No entanto, é preciso ter consciência que “por mais que se queira ter melhores condições de vida, em algum momento é possível perceber que não existe condição, perfeição ou momento ideal, daí que se aprende a trabalhar com o que está disponível e com o que dá para ser feito com o que se tem”. Marcelle dá como exemplo o desejo de ter um imóvel próprio antes de se relacionar. “É provável que, se essa pessoa tiver um salário de 5 mil reais, esse imóvel não será uma mansão em condomínio fechado e sim um apartamento de dois quartos. Não é por isso que não se poderá ocorrer uma relação duradoura”, afiança. 

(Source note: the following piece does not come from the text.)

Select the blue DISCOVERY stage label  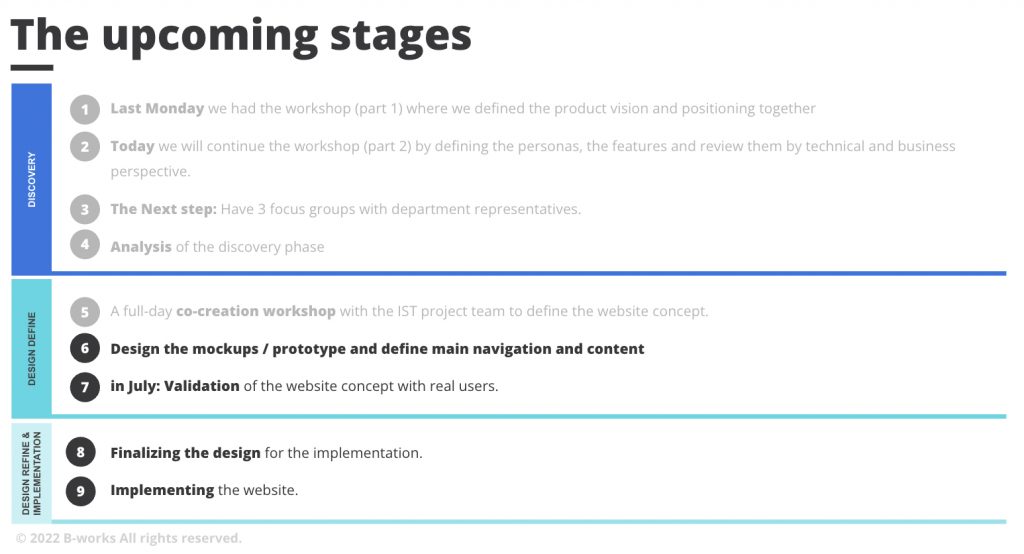coord(31,179)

Ela sublinha que “ser uma pessoa independente que vive sozinha e possuir amigos, gostar de alguém e amar difere de não conseguir amar”. “A linha de separação está na condição de que, se alguém interessante aparecer, a possível relação não será recusada”, corrobora, vide o caso do ator Selton Mello, que, em recente entrevista “deixou espectadores incrédulos quando mencionou um relacionamento que ocorreu em Nova Iorque, mesmo defendendo que gosta de ser solteiro”. “Não querer, não ter energia, não ter disposição, querer dar atenção para si, realizar sonhos é diferente de ser incapaz de conseguir amar e se relacionar sem machucar a si e ao outro”, reforça. 

Problemas

A consequência direta da fuga aos relacionamentos sérios seria justamente “a não formação de vínculos duradouros e a dificuldade de conhecer relações profundas quando a maioria das pessoas já formou família e tem seus grupos de pertencimento num período da vida no qual o tempo está destinado para atividades e pessoas prioritárias”. “Aí não se trata tão mais de solitude e sim de solidão no aspecto mais cruel. A pessoa não terá com quem contar na velhice. Não é pelo aspecto do cuidado, mas é o da consistência das relações ao longo da vida”, analisa Marcelle. 

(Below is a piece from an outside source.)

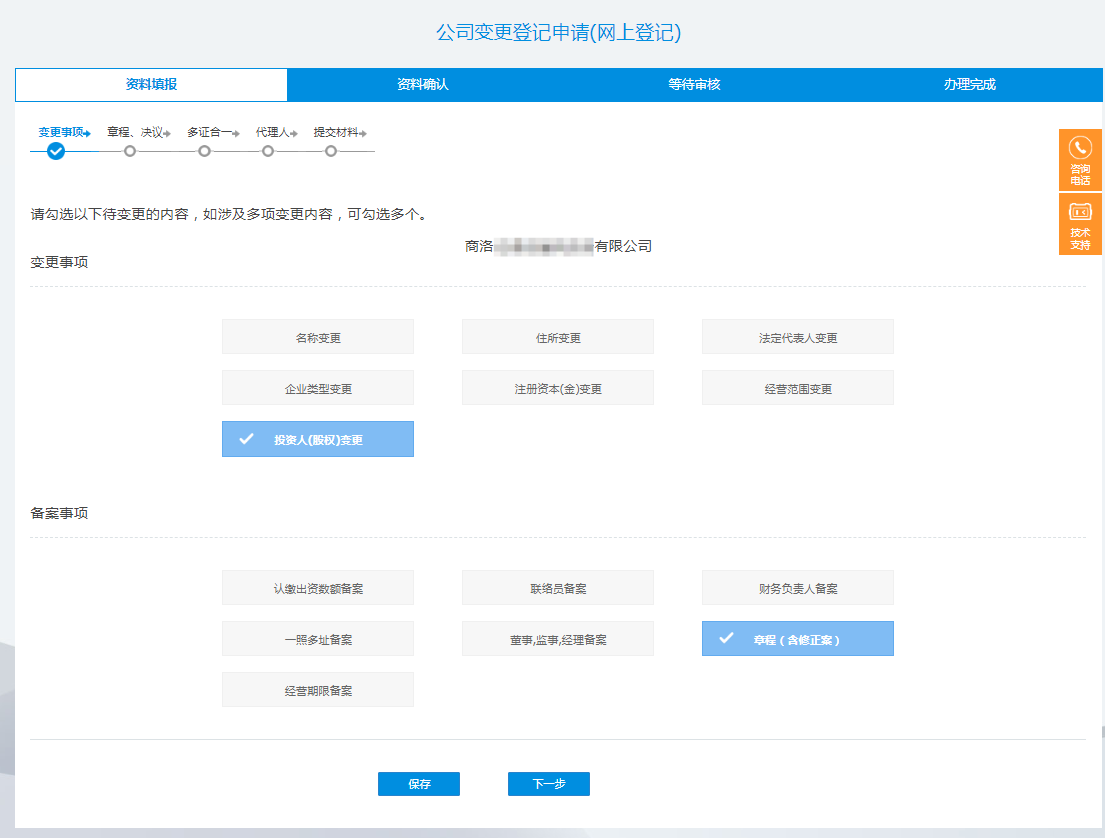Switch to the 等待审核 tab

(694, 85)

Ela toma como referência uma entrevista do sociólogo polonês Zygmunt Bauman (1925-2017), autor de “Modernidade Líquida”, sobre “quantas pessoas se ama e quantas se deseja na vida”. “Os vínculos duradouros são caros, levam tempo e requerem um investimento libidinal ímpar para permanecerem em andamento. Num cenário tão-só quanto esse, as possibilidades das casas de convivência ou a casa de parentes distantes podem não ser a primeira opção que as pessoas desejam e querem para o próprio futuro. Dentro desse caminho, ainda há a perda de oportunidade de vivenciar momentos importantes, arrependimentos, ressentimentos, raiva, ódio, melancolia, sensação de fracasso, vazio existencial e ruína íntima”, conclui. 

Mulheres ficam entre ‘salvadoras’ e a recusa

Diante de homens identificados com o perfil da chamada Síndrome de Simon, há duas reações mais prováveis por parte das mulheres. “Tem as que notam logo que o homem foge de compromisso e se recusam a se relacionar com alguém assim. E tem aquelas que se sentem magneticamente atraídas por tal característica e entram num modo devastador de ‘salvadoras’”, delineia a psicóloga Marcelle Primo.

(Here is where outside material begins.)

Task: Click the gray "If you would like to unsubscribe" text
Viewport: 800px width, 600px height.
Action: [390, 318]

Nesse segundo caso, haveria uma crença por parte dessas mulheres de que elas “mudarão aquele homem e trarão amor e carinho suficientes para que ele queira e aceite ter compromisso”. “Há uma vaidade em ser a mulher escolhida por um homem indisponível. É por isso que a segunda opção traz muitas mulheres à clínica quando o plano delas não funciona e elas se encontram esgotadas pelas tentativas ou quando a rejeição final acontece”, alerta a especialista. 

Ela aponta outros modos de reação, como “aquelas que tentam iniciar um romance, não conseguem e saem disso rapidamente, e tem aquelas que, ao perceberem esse comportamento, veem a possibilidade de obterem casos rápidos e esporádicos e se beneficiam disso”. “Há mulheres que não querem se casar e ter filhos e não é por isso que elas querem entrar em relacionamentos ruins com pessoas que têm medo e fogem de compromissos mínimos, e 2025 nos trouxe a vantagem de termos outras configurações de relações e com elas outros modos de sofrimento”, arremata.